WHAT THIS TASK INVOLVES: Each entry must be returned exactly. None may be omitted.

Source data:

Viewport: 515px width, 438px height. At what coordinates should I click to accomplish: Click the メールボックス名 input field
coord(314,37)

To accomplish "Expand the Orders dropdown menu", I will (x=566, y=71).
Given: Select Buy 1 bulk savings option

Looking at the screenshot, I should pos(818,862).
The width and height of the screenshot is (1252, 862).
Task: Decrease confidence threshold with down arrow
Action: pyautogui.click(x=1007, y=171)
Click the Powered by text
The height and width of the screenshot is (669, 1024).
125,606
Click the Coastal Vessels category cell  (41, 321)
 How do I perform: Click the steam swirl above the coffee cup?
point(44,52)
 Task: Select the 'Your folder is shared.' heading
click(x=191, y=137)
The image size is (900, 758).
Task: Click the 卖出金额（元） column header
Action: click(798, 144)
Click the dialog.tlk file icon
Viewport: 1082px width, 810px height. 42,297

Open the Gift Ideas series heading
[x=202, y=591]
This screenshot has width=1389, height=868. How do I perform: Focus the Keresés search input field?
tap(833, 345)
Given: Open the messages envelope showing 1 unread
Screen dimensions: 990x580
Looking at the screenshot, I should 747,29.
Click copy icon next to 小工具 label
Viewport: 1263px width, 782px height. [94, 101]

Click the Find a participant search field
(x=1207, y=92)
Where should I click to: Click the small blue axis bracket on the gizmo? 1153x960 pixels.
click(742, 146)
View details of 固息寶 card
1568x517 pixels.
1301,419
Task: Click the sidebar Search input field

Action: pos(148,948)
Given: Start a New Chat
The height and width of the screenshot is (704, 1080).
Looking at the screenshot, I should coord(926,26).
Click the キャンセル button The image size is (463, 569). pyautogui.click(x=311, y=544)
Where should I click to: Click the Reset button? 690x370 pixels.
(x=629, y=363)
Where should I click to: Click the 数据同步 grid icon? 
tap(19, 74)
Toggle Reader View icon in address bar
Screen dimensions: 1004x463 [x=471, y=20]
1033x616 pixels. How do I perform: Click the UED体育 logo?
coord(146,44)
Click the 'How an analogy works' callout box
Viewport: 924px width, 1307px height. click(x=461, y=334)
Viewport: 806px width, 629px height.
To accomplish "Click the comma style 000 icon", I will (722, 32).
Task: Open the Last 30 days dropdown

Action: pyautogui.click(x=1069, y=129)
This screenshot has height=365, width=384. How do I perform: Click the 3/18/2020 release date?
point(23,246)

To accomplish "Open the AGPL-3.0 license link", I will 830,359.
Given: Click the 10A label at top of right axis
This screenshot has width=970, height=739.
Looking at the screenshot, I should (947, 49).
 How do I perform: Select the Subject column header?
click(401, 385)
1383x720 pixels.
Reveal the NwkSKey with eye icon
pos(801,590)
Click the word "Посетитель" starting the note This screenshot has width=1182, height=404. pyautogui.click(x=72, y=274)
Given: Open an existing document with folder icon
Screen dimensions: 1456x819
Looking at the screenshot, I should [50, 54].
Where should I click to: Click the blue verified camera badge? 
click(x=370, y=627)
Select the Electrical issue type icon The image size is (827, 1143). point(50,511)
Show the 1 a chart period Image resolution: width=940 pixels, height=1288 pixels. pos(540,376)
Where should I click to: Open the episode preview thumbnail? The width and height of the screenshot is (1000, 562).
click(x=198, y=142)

SOLUTION TO THIS EXERCISE:
Viewport: 515px width, 438px height. At what coordinates should I click to accomplish: Click the メールボックス名 input field
coord(314,37)

To accomplish "Expand the Orders dropdown menu", I will (x=566, y=71).
Given: Select Buy 1 bulk savings option

Looking at the screenshot, I should pos(818,862).
The width and height of the screenshot is (1252, 862).
Task: Decrease confidence threshold with down arrow
Action: pyautogui.click(x=1007, y=171)
Click the Powered by text
The height and width of the screenshot is (669, 1024).
125,606
Click the Coastal Vessels category cell  (41, 321)
 How do I perform: Click the steam swirl above the coffee cup?
point(44,52)
 Task: Select the 'Your folder is shared.' heading
click(x=191, y=137)
The image size is (900, 758).
Task: Click the 卖出金额（元） column header
Action: click(798, 144)
Click the dialog.tlk file icon
Viewport: 1082px width, 810px height. 42,297

Open the Gift Ideas series heading
[x=202, y=591]
This screenshot has width=1389, height=868. How do I perform: Focus the Keresés search input field?
tap(833, 345)
Given: Open the messages envelope showing 1 unread
Screen dimensions: 990x580
Looking at the screenshot, I should 747,29.
Click copy icon next to 小工具 label
Viewport: 1263px width, 782px height. [94, 101]

Click the Find a participant search field
(x=1207, y=92)
Where should I click to: Click the small blue axis bracket on the gizmo? 1153x960 pixels.
click(742, 146)
View details of 固息寶 card
1568x517 pixels.
1301,419
Task: Click the sidebar Search input field

Action: pos(148,948)
Given: Start a New Chat
The height and width of the screenshot is (704, 1080).
Looking at the screenshot, I should coord(926,26).
Click the キャンセル button The image size is (463, 569). pyautogui.click(x=311, y=544)
Where should I click to: Click the Reset button? 690x370 pixels.
(x=629, y=363)
Where should I click to: Click the 数据同步 grid icon? 
tap(19, 74)
Toggle Reader View icon in address bar
Screen dimensions: 1004x463 [x=471, y=20]
1033x616 pixels. How do I perform: Click the UED体育 logo?
coord(146,44)
Click the 'How an analogy works' callout box
Viewport: 924px width, 1307px height. click(x=461, y=334)
Viewport: 806px width, 629px height.
To accomplish "Click the comma style 000 icon", I will (722, 32).
Task: Open the Last 30 days dropdown

Action: pyautogui.click(x=1069, y=129)
This screenshot has height=365, width=384. How do I perform: Click the 3/18/2020 release date?
point(23,246)

To accomplish "Open the AGPL-3.0 license link", I will 830,359.
Given: Click the 10A label at top of right axis
This screenshot has width=970, height=739.
Looking at the screenshot, I should (947, 49).
 How do I perform: Select the Subject column header?
click(401, 385)
1383x720 pixels.
Reveal the NwkSKey with eye icon
pos(801,590)
Click the word "Посетитель" starting the note This screenshot has width=1182, height=404. pyautogui.click(x=72, y=274)
Given: Open an existing document with folder icon
Screen dimensions: 1456x819
Looking at the screenshot, I should [50, 54].
Where should I click to: Click the blue verified camera badge? 
click(x=370, y=627)
Select the Electrical issue type icon The image size is (827, 1143). point(50,511)
Show the 1 a chart period Image resolution: width=940 pixels, height=1288 pixels. pos(540,376)
Where should I click to: Open the episode preview thumbnail? The width and height of the screenshot is (1000, 562).
click(x=198, y=142)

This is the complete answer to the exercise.